Pre-approvals/Pre-qualifications
The CFPB has informally indicated that borrowers may still obtain pre-approvals before applying for loan, as long as all six items of information which constitute an “application” are not provided and any documentation provided is submitted voluntarily. Nevertheless, confusion remains regarding how to collect information necessary for a pre-approval or pre-qualification without triggering disclosure requirements.

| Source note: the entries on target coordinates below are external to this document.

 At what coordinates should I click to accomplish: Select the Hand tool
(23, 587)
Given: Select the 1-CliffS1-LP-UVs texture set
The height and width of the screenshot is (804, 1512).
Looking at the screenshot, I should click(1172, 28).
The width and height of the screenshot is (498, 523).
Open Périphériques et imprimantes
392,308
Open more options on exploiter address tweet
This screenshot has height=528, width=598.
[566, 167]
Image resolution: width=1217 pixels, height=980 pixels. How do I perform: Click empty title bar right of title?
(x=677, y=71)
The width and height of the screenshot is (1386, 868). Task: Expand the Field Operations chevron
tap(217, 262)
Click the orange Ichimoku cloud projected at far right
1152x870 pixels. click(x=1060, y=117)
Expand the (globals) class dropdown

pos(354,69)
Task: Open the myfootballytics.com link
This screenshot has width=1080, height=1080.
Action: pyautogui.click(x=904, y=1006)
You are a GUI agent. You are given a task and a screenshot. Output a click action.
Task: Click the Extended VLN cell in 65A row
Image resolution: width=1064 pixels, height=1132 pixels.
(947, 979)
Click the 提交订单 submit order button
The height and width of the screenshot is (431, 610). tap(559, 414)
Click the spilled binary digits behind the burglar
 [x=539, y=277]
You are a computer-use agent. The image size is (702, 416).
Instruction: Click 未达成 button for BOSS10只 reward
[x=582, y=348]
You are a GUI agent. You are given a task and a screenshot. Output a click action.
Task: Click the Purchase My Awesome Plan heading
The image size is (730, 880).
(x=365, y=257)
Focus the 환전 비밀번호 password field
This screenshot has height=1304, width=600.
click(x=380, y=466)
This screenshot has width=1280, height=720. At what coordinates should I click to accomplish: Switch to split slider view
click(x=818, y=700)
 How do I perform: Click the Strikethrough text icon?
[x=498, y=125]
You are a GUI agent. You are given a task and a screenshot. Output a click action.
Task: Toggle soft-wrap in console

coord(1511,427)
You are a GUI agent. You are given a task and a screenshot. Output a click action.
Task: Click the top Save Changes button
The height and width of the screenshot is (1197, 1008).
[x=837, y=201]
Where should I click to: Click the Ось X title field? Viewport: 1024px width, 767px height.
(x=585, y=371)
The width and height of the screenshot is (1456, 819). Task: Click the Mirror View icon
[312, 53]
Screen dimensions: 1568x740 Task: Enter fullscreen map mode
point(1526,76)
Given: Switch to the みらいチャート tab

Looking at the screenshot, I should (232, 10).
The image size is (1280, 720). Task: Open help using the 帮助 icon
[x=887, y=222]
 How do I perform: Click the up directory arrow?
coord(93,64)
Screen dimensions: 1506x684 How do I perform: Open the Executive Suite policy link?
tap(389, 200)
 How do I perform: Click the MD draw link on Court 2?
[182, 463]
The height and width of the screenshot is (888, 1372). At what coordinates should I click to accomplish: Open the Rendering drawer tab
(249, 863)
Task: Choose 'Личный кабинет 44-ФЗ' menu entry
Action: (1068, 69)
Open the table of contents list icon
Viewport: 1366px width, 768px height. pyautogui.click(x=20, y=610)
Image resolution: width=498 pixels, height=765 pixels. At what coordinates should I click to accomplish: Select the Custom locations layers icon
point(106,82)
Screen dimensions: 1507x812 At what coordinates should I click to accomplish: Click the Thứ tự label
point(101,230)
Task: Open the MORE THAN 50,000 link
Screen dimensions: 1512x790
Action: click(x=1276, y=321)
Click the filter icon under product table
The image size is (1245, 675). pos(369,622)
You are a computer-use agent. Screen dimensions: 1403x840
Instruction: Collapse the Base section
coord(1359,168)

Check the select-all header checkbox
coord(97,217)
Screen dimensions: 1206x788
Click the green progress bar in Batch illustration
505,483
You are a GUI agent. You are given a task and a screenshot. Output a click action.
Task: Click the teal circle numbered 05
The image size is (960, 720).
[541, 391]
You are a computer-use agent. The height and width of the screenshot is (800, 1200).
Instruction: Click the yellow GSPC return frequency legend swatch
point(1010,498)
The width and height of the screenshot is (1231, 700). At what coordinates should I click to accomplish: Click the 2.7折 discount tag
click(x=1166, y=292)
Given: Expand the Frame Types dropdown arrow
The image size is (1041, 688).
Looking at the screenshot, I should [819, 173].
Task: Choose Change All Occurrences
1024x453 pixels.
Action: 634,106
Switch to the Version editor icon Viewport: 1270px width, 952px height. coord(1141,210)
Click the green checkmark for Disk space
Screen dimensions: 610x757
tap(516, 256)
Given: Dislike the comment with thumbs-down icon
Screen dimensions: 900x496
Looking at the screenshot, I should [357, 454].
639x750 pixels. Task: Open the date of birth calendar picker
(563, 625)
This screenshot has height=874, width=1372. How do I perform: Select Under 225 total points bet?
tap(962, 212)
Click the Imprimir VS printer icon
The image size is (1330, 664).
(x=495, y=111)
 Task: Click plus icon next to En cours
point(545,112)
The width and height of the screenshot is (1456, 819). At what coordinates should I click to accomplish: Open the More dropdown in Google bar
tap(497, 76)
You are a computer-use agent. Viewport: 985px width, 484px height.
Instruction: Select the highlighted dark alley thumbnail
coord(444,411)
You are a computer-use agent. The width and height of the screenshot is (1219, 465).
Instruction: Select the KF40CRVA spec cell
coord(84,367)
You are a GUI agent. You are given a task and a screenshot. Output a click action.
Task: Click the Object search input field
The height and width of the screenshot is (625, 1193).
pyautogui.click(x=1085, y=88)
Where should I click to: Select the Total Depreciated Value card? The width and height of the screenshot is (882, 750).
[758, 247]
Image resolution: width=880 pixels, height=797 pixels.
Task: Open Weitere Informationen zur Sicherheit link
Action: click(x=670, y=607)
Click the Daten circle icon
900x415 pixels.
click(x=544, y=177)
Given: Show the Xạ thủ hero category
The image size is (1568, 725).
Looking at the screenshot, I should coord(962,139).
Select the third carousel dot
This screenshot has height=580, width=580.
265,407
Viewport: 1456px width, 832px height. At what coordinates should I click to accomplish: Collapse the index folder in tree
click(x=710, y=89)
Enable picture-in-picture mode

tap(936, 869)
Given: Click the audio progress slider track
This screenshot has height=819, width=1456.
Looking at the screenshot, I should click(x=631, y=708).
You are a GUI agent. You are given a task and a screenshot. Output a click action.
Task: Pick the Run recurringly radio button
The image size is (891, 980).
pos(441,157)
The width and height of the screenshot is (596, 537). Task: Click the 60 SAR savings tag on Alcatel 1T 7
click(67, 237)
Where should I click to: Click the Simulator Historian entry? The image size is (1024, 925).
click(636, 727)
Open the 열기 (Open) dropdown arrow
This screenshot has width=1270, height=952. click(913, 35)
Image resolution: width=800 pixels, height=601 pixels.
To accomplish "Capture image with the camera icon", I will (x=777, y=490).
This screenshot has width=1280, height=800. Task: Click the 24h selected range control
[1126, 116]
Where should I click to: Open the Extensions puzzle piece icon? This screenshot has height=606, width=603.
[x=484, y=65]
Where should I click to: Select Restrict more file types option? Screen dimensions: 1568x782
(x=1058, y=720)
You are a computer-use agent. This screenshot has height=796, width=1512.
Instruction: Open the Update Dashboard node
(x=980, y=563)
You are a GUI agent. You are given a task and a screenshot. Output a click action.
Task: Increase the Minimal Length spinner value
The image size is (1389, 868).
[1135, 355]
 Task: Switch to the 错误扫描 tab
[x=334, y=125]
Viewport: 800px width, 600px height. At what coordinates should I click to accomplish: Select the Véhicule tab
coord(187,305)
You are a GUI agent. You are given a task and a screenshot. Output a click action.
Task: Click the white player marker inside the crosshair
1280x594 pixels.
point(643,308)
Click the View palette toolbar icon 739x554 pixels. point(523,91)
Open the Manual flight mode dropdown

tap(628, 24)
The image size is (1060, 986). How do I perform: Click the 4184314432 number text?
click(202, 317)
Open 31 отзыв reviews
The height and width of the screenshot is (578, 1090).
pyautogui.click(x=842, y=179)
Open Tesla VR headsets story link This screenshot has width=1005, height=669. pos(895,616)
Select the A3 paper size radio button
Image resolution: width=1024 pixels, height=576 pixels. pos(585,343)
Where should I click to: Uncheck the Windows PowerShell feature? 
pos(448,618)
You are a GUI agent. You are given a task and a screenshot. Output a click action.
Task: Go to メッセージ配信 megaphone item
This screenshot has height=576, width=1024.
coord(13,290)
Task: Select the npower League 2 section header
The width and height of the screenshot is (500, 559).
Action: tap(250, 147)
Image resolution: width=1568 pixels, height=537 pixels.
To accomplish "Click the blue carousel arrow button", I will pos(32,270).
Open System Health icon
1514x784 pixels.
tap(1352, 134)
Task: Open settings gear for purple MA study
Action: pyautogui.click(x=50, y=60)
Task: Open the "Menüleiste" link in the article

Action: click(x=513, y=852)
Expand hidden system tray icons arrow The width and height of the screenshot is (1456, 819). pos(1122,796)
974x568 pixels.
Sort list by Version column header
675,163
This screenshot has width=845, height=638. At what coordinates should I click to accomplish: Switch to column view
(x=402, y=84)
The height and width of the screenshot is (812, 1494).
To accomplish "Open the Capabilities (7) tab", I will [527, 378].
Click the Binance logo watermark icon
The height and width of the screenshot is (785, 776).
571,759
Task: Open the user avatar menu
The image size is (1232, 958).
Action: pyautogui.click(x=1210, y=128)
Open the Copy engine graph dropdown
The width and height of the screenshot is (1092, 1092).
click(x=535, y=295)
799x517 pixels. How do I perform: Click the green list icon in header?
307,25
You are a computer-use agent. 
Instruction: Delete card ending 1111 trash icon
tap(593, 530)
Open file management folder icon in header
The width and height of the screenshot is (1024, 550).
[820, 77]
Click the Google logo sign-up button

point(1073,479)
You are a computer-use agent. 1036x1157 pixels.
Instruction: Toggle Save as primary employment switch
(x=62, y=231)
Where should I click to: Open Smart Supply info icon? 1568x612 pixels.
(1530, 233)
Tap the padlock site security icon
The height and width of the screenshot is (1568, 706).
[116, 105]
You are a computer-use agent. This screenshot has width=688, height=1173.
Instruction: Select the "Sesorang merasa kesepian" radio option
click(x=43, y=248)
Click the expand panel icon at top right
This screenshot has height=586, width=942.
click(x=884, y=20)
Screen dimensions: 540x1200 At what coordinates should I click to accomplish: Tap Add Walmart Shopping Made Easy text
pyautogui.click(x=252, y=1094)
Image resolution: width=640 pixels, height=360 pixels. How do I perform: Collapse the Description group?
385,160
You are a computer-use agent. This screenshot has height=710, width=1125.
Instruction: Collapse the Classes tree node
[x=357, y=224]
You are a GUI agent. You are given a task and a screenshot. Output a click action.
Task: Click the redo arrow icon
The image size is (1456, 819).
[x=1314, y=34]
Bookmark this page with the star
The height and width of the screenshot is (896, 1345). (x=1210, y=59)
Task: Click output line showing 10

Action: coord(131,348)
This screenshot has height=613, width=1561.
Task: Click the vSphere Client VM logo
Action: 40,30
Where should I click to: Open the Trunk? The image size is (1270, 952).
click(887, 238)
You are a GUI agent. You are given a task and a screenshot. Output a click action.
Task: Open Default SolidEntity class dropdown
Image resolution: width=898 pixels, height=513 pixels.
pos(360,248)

NAFCU recommends that the Bureau clarify that pre-approvals are a different stage of the loan application process, and as long as consumers are clear that a preapproval, and not a loan, is being sought, any information needed by the credit union may be requested from the consumer to provide a pre-approval or pre-qualification without triggering disclosures. In the alternative, the CFPB could clarify that although pre-approvals are a different stage of the process (a) the credit union may not request all six items of information for an application and (b) the consumer may voluntarily provide all information required by the credit union, if a pre-approval is sought.
Conclusion
We appreciate the opportunity to share our thoughts on the CFPB’s proposal to make amendments to the TRID rules. Should you have any questions or concerns, or if you would like to discuss this issue further, please feel free to contact me or Alexander Monterrubio, NAFCU’s Director of Regulatory Affairs, at amonterrubio@nafcu.org or (703) 842-2244.
Sincerely,
Carrie Hunt
Executive Vice President of Government Affairs & General Counsel
1 See, 78 FR 79882.
2 15 U.S.C. § 1640(a)(2)(A)(i); see also, Huff v. Stewart-Gwinn Furniture, 713 F.2d 67 (4th Cir. 1983) (creditor liable for technical violation even though borrower suffered no damage or actual injury and was not misled as a result of the violations).
3 See, 12 C.F.R. § 1024.8(c).
4 See, 15 U.S.C. § 1640(b), (c).
5 12 C.F.R. pt. 1026, Supp. I, comment 1026.37(g)(4)-2. 6 See, 78 FR 79964.